Ohhhh, I see, sorry I completely misunderstood your post. So it's more like you think he overreacted to a very small sign of displeasure from your DD - a sign of unwillingness, not a tantrum - by getting grumpy in order to get his own way because he wanted to go out and they didn't because they were tired and sick?

If that's the long and short of it, YANBU.

MrsGabor · 10/10/2017 11:10

Yes @earlygreysanatomy - exactly that.

It also sends out a message that a 'fit' is something people choose to have. FFS!

Cheesecakeistheanswer · 10/10/2017 11:11

@diddle and @seeingatadistance - I absolutely don't think any kid should get away/be rewarded for strops or tantrums. It's about how he responded. It made it worse @guilty100 because she ran off into another room, and he carried on complaining about her behaviour (to me).

I think it escalated something that should have been shut down - with something like 'the wind will change' or just a sharp 'stop that'.

OP posts:
Floellabumbags · 10/10/2017 11:11

My sister has epilepsy and still said "Don't have a fit about it!" if someone was kicking off. If she's not offended then I certainly wouldn't take offence on her behalf.

Cheesecakeistheanswer · 10/10/2017 11:15

@guilty100 - YES, ABSOLUTELY THAT

If it had been said with humour (is that possible, hope you know what I mean...) - basically 'come on don't be daft' - I wouldn't have even thought to post.

Really I'm posting about his stop - not hers...

OP posts:
diddl · 10/10/2017 11:24

Does he always seem to overreact iyo then, or was this a one off?

Shootfirstaskquestionslater · 10/10/2017 11:25

Your DH chose the wrong words to use HWBU for trying to compare a tantruming 10 year old to someone having a fit. Oh and btw your daughter isn't 2 anymore so there is no need for temper tantrums.

guilty100 · 10/10/2017 11:36

Oh dear, OP, I fear you're going to be battling for the rest of this thread to get the right reading of your first post. Basically, your DH snapped at your daughter over nothing because he wasn't getting his own way. Sounds like you have another big kid there, rather than a partner, on this occasion at least.

KungFuEric · 10/10/2017 11:41

Is he having strops though because he lives with over indulged kids?

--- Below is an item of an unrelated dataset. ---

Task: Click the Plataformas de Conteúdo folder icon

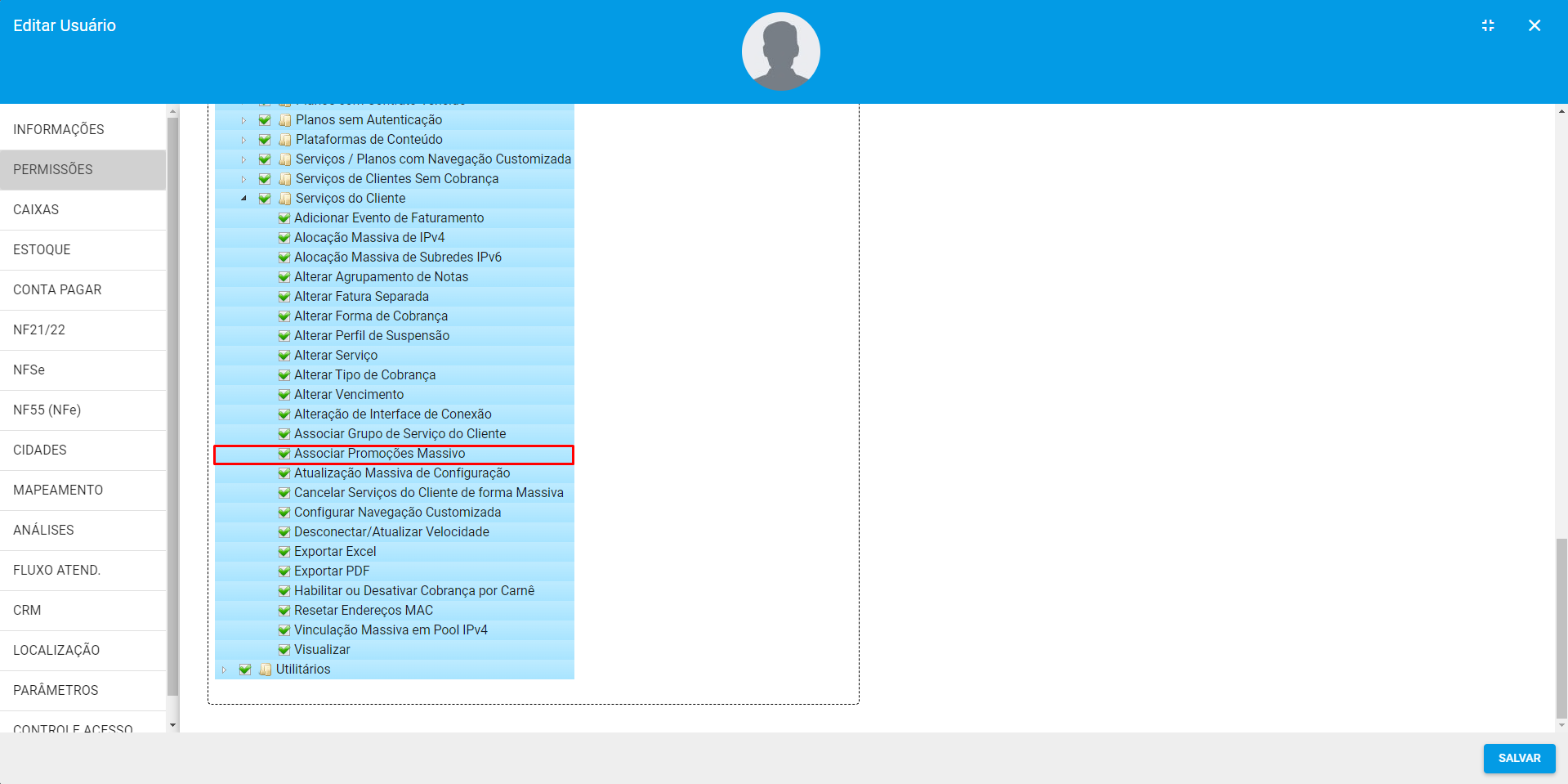Action: 284,140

SpamBurrito · 10/10/2017 11:44

I don't think it's offensive to people with epilepsy, I think it's just a figure of speech, the same as, 'Don't scrape your new shoes, mother will have a fit'
My dd has epilepsy, and her seizures take many forms. Sometimes just her head drops, sometimes she trembles and her eyes roll back, and sometimes she has the full on jerking.
When she was younger, I'd sometimes have to do a double-take to tell whether she was reacting to something, or fitting.
It's not even beyond the realms of possibility that the dh meant it literally (probably not though, obvs)
To a complete stranger, a strop 'can' look like a fit when it's age-inappropriate. I don't see a problem with what he said.

Cheesecakeistheanswer · 10/10/2017 12:07

I think you're right @guilty100...

Yes @diddl - I think he does do it a lot. And I think it's determined by his mood not the kids' behaviour.

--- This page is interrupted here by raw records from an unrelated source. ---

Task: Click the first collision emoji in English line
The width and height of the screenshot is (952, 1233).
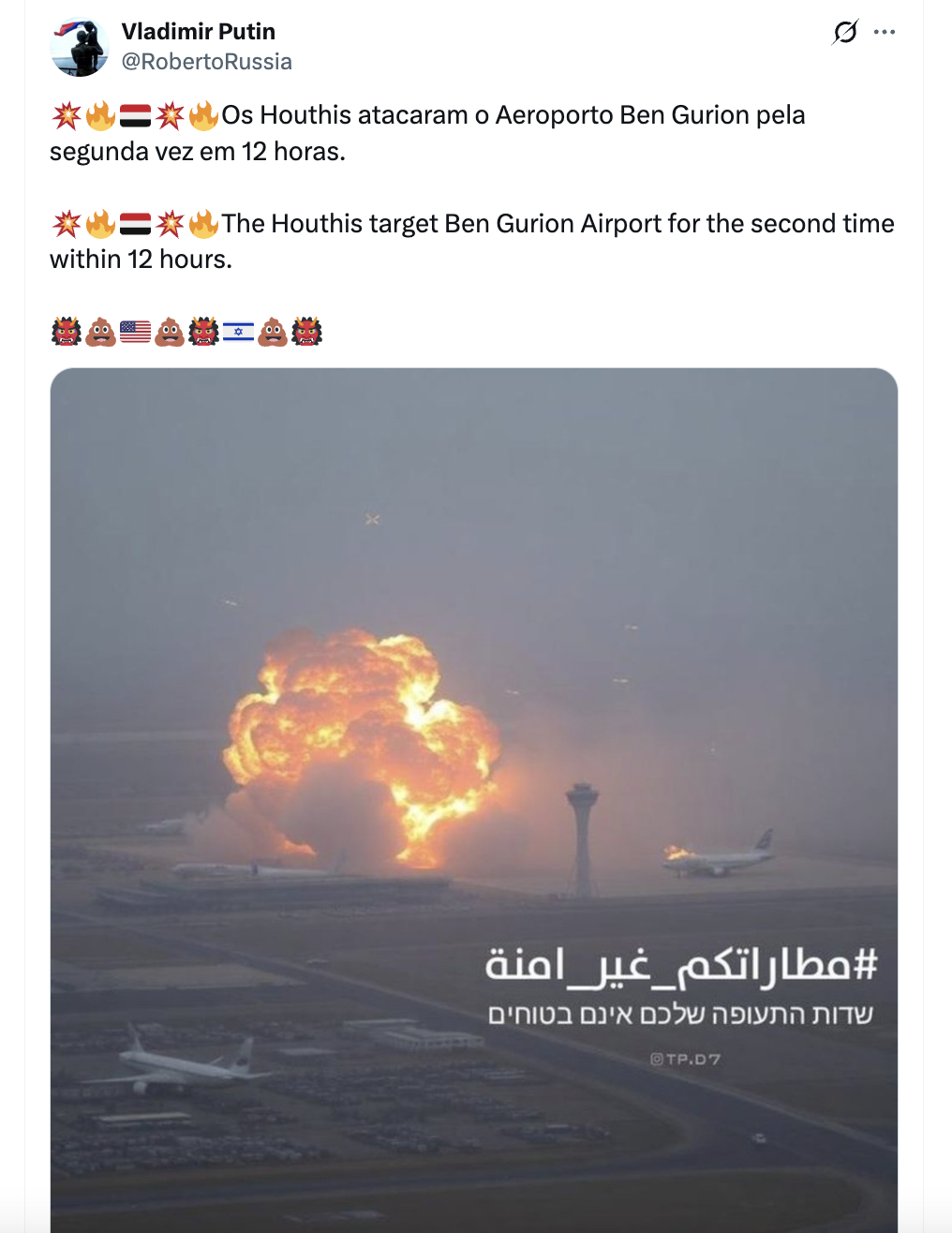Action: click(67, 225)
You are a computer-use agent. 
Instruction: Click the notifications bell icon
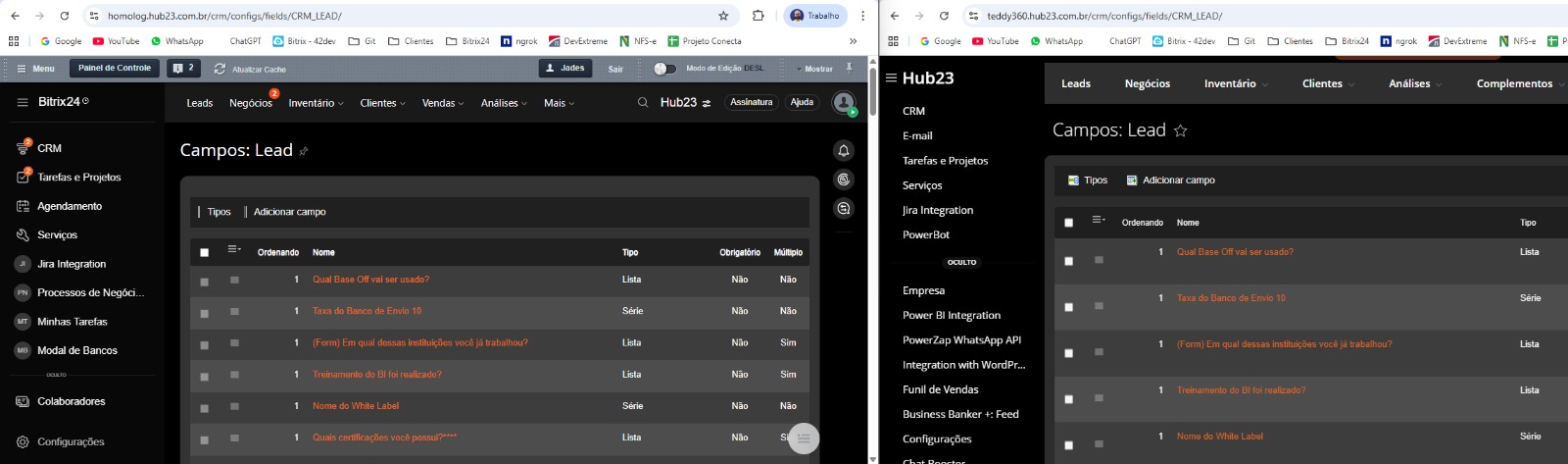click(x=843, y=150)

@KungFuEric - I do really hope not!! I don't think they're over-indulged (I know, I wouldn't!!). I'm the one that chivvies them to tidy up, do homework, come off screens etc. And when they say they don't want to, I don't say 'oh that's OK darling'. I say tough.

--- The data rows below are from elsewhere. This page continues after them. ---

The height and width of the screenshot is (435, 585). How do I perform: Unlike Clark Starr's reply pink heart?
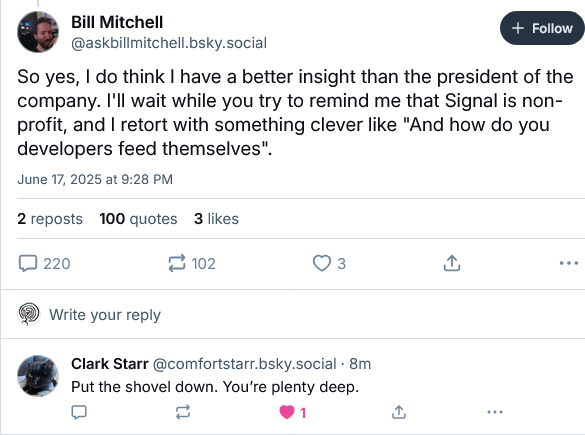[292, 412]
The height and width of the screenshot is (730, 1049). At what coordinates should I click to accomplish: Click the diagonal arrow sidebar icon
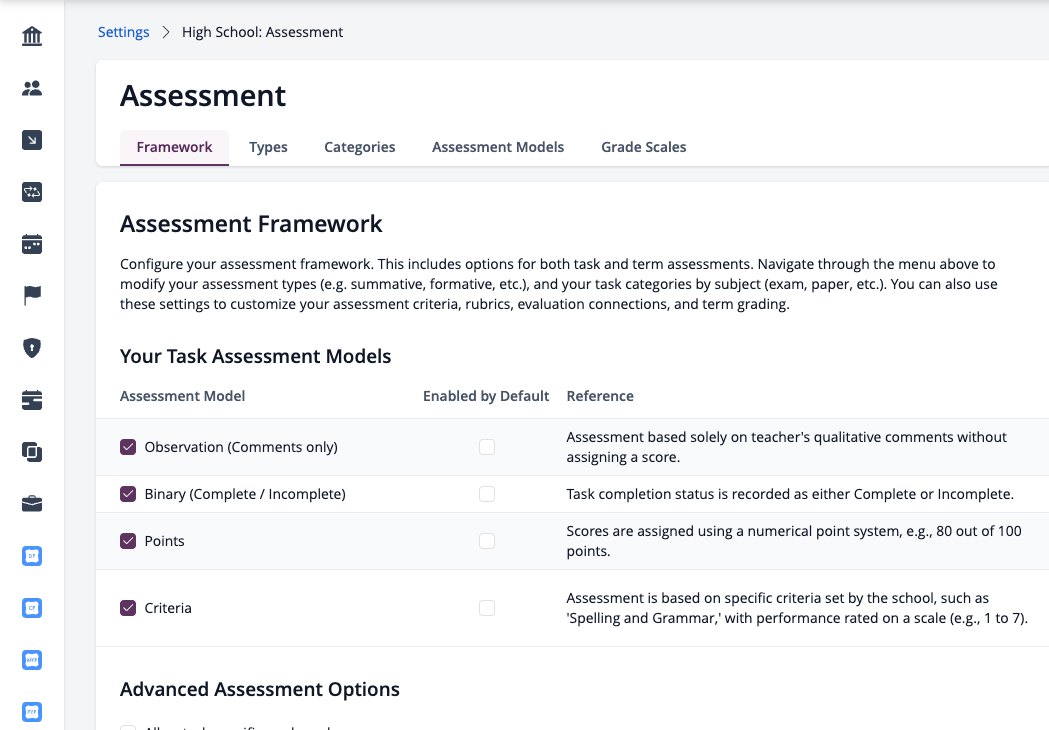(31, 140)
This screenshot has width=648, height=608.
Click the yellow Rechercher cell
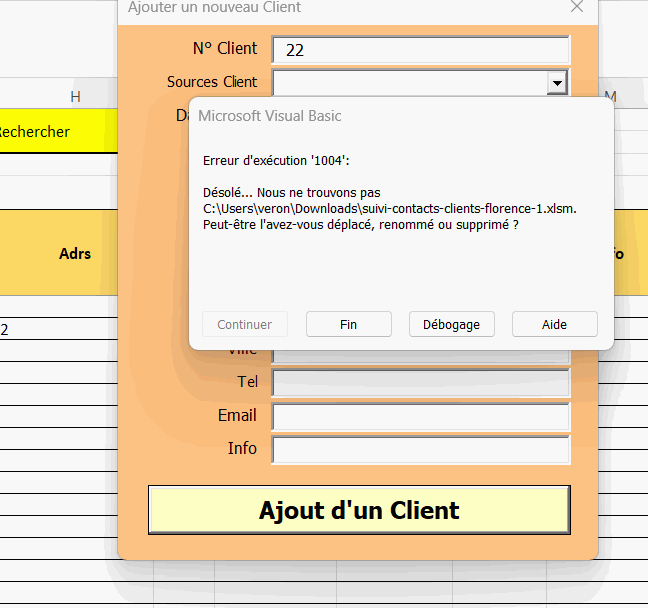[x=58, y=132]
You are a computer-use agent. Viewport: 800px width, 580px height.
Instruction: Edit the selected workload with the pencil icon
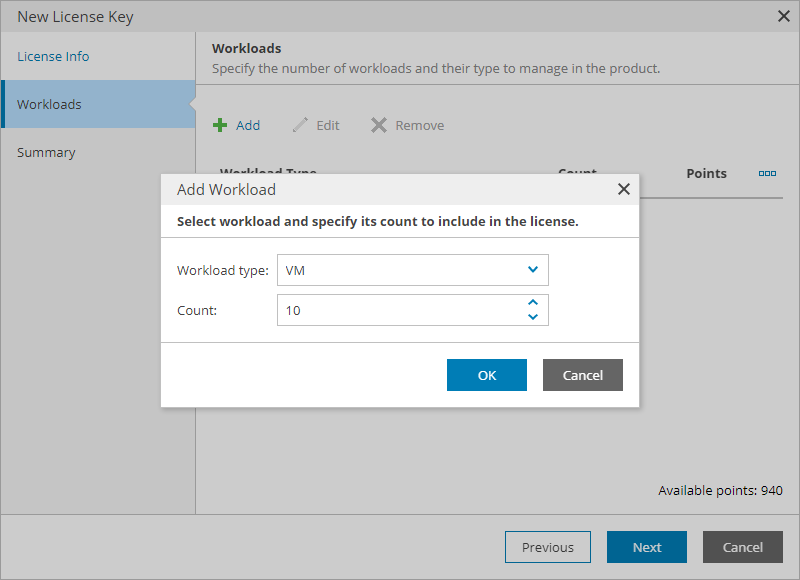coord(315,125)
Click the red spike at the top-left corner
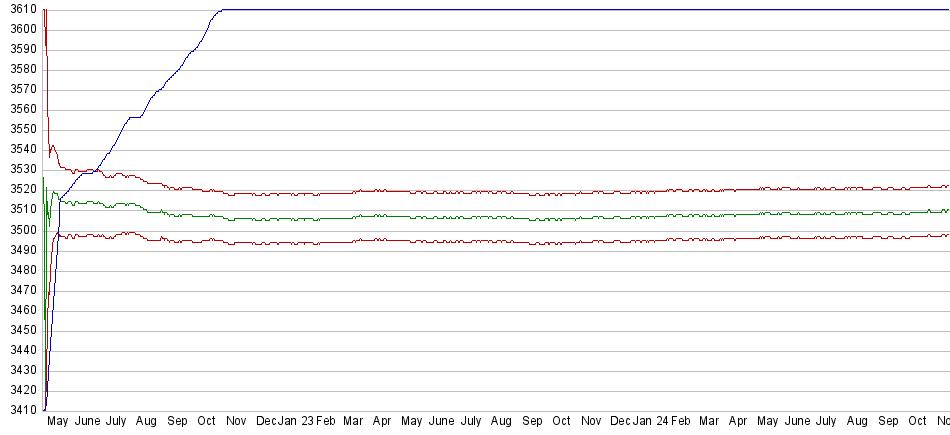The image size is (950, 435). 45,12
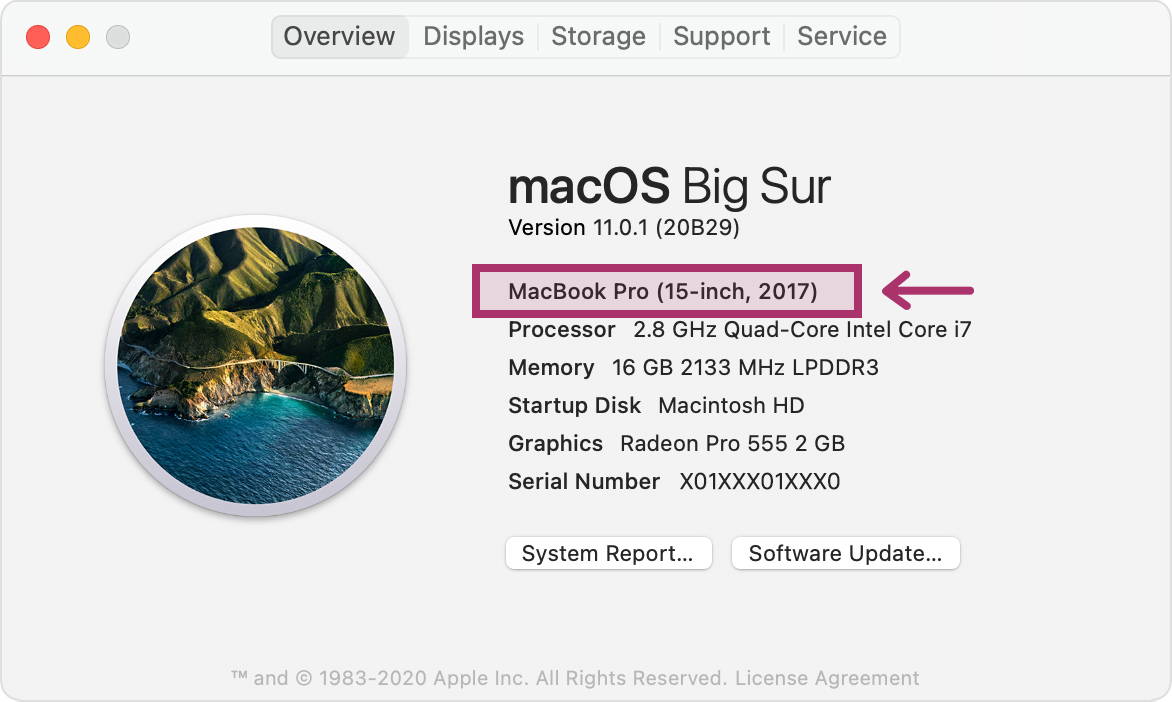
Task: Click the MacBook Pro model name text
Action: click(x=663, y=291)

And @Spamburrito - it was lunch and she wriggled a bit while pulling a face and moaned. That was it.

OP posts:
diddl · 10/10/2017 13:02

"I think he does do it a lot. And I think it's determined by his mood not the kids' behaviour."

That's not good then!

I'll be the first to admit that I have snapped unnecessarily when in a bad mood.

I do apologise though!

Cheesecakeistheanswer · 10/10/2017 13:27

He doesn't @diddle ! He's never in the wrong, never apologises (to me or the kids). And gets arsey if things don't go as he wants. For all those saying my DC shouldn't get away with a strop - what about an OH??